Dayan remained flatly opposed to the nation of an independent Palestinian state, now or in the future. He said he envisages the “permanent status” of the areas as a combination of local, autonomy and political affiliation to Jordan. But this would not mean, he stressed, that Jordan could exercise sovereignty — either in the West Bank or in Gaza.
Eban propounded his recently-adopted thesis in favor of a “Benelux-type” community to include Israel, Jordan and a Palestinian state. The basic issue, he said, was whether Israel wanted to continue ruling a million Arabs against their will. If it did not — and he certainly did not — then it must part company from them, and it mattered little whether they became part of Jordan again, or a separate state.
In the negotiations over the “permanent status,” Israel’s opening stance must be the retention of the Jewish settlements on the West Bank.

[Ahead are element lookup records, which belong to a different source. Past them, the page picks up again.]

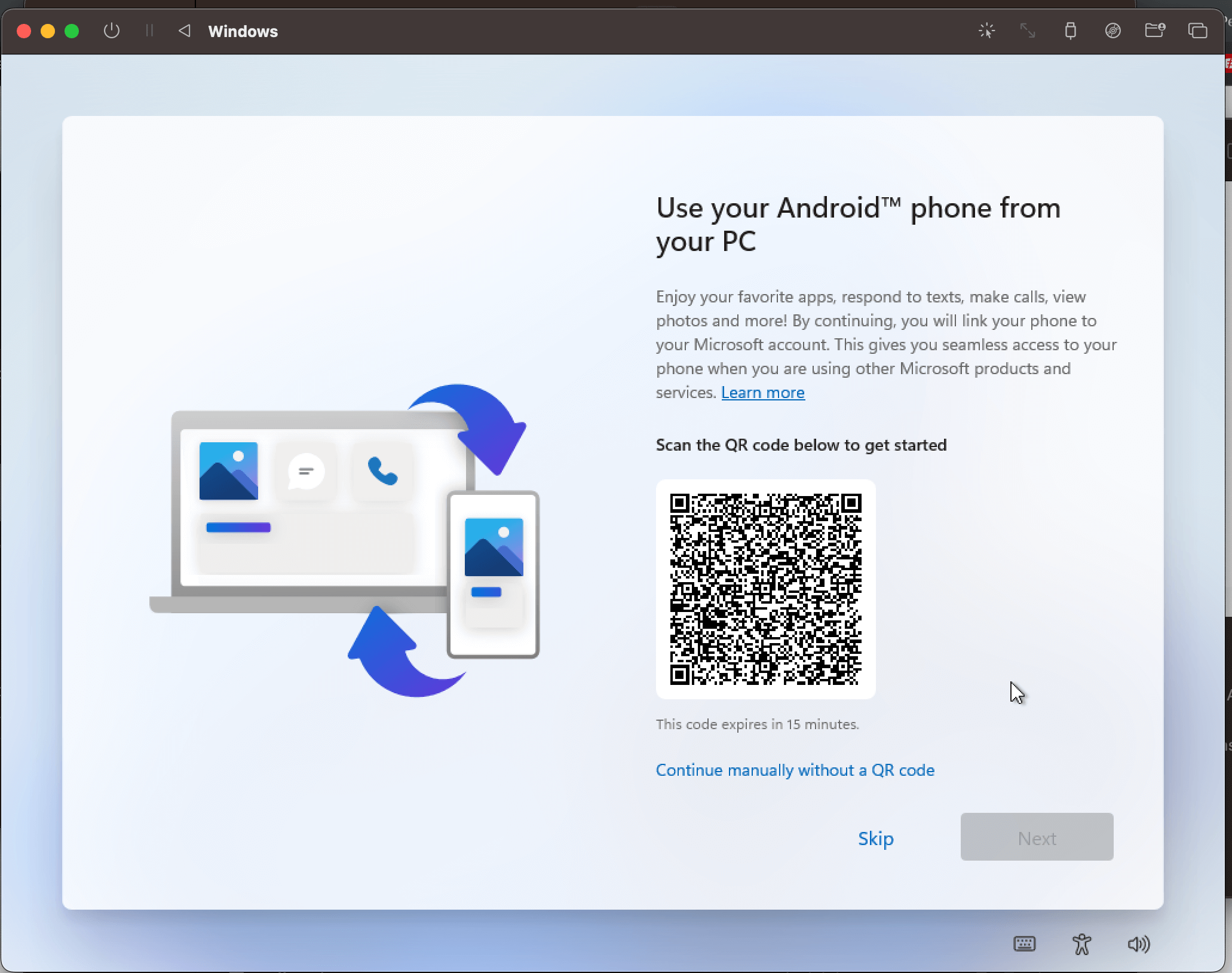Click the macOS green fullscreen button
Screen dimensions: 1232x973
[72, 31]
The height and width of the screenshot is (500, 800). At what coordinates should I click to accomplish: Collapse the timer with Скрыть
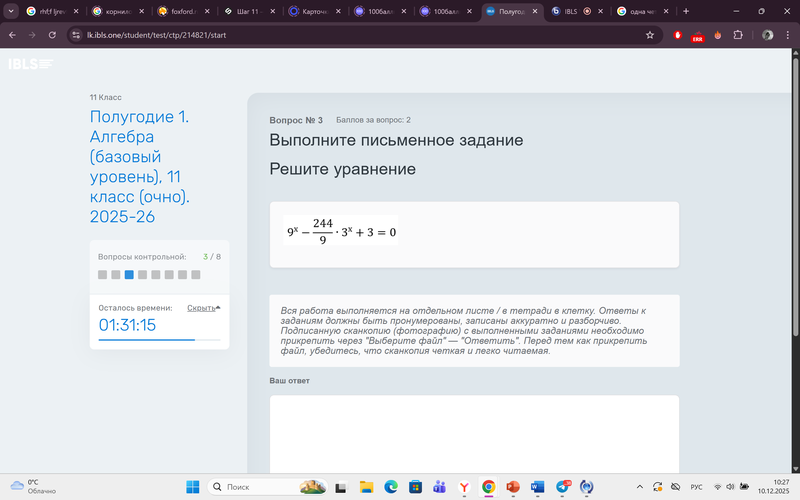tap(203, 308)
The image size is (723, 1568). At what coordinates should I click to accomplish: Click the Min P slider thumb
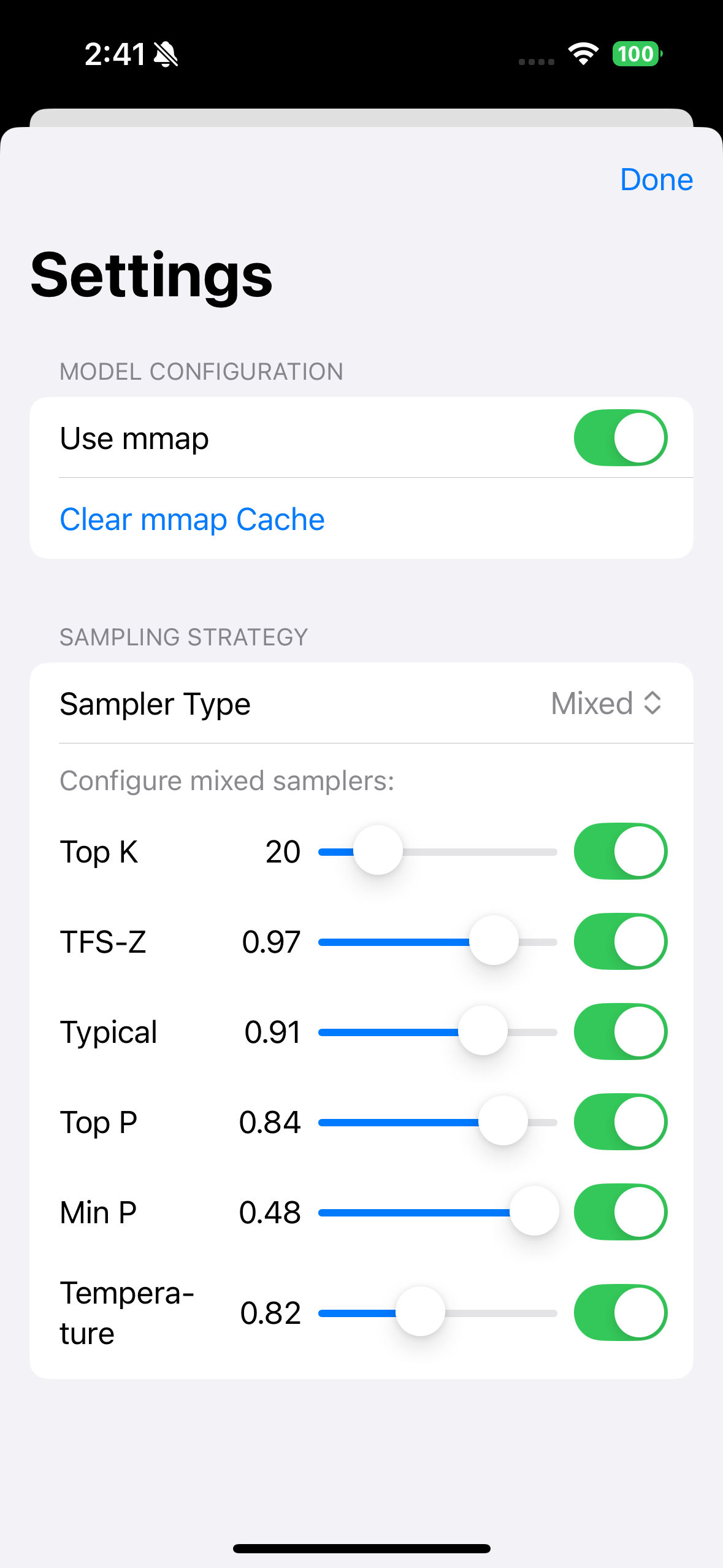534,1212

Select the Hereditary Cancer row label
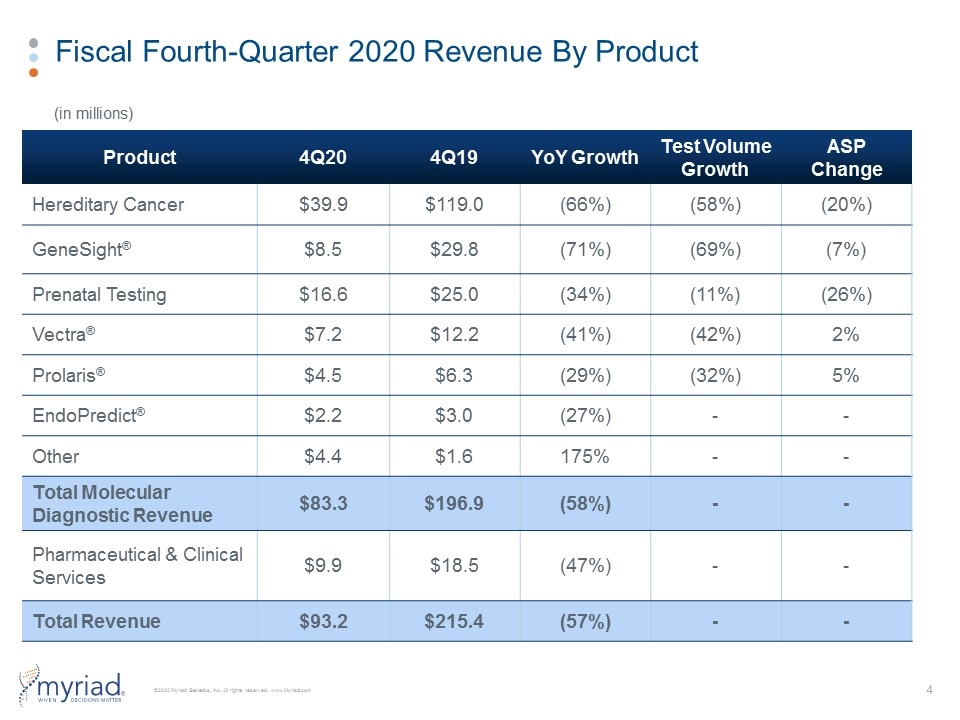108,204
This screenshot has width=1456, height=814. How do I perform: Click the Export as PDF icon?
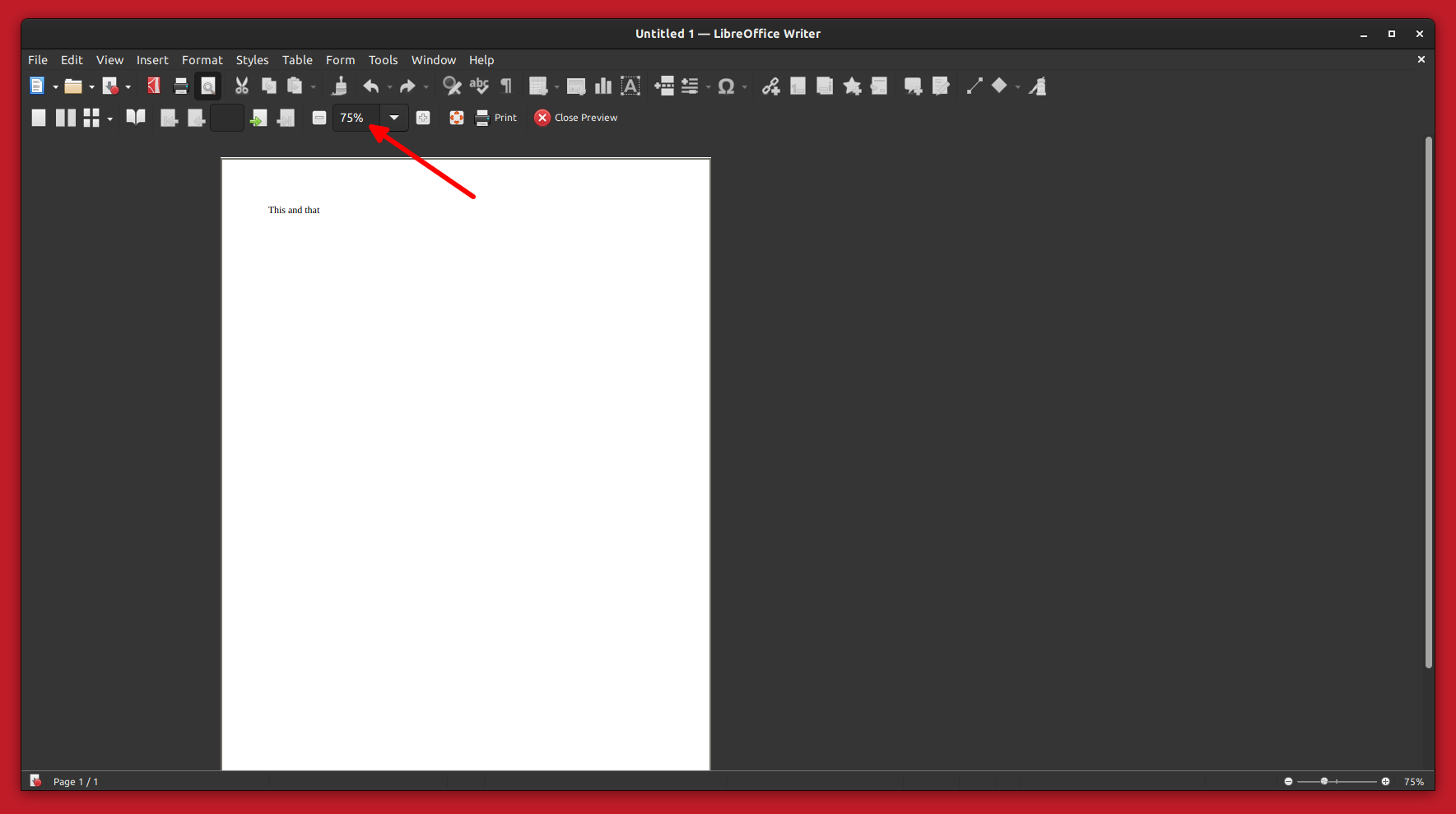[154, 86]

But, Eban reminded Dayan, that had been the opening position with Egypt, too, “and yet you were unable to achieve it in the end.” Eban said the negotiations must, at any rate, provide for Israel’s minimal, vital security requirements; the retention of “security locations” and the demilitarization of the West Bank.
Dayan challenged Eban on this last point. If the Palestinian state were sovereign, it could one day throw out the Israeli “security locations. But Eban retorted that West Germany today was a sovereign state, and yet was not at liberty to evict the U.S. army from its territory. The agreements providing for the U.S. presence did not contradict the fact of German sovereignty, Eban argued.
Similarly, he said, once Israel “parted company from” the West Bank, even if it ceded the territory to Jordan, it could do little to determine the subsequent fate of the area. The Palestinians might take over the whole of Jordan one day, or alternatively the West Bankers and Gazans might break away from Jordan and become an independent state.